La rivoluzione umana di un singolo
individuo contribuirà al cambiamento del destino di una nazione e condurrà
infine a un cambiamento nel destino di tutta l’umanità – Daisaku Ikeda, leader
buddista
Ce ne sono molti di esempi al mondo – in
tutte le epoche – di persone che hanno contribuito a mutamenti epocali. Battaglie civili, sociali, politiche, ambientali. Persone
che si sono “alzate da sole” senza aspettare di avere le spalle
coperte, di avere appoggi o consensi. Senza farsi spaventare dal giudizio o
dalla paura della sconfitta. Perché gli appoggi e i consensi – e anche la
vittoria – sarebbero arrivati solo quando l’impegno era già in atto, era già
azione, fatti concreti.

> [Il quesito]:
Traduca in inglese la seguente frase del testo sulla rivoluzione umana riportato sopra: «Ce ne sono molti di esempi al mondo – in tutte le epoche – di persone che hanno contribuito a mutamenti epocali.»

> [Righe di dati]:
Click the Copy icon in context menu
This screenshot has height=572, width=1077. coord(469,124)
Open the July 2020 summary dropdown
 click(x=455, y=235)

> [Risposta al quesito]:
There are many examples in the world – in every era – of people who have contributed to epoch-making changes.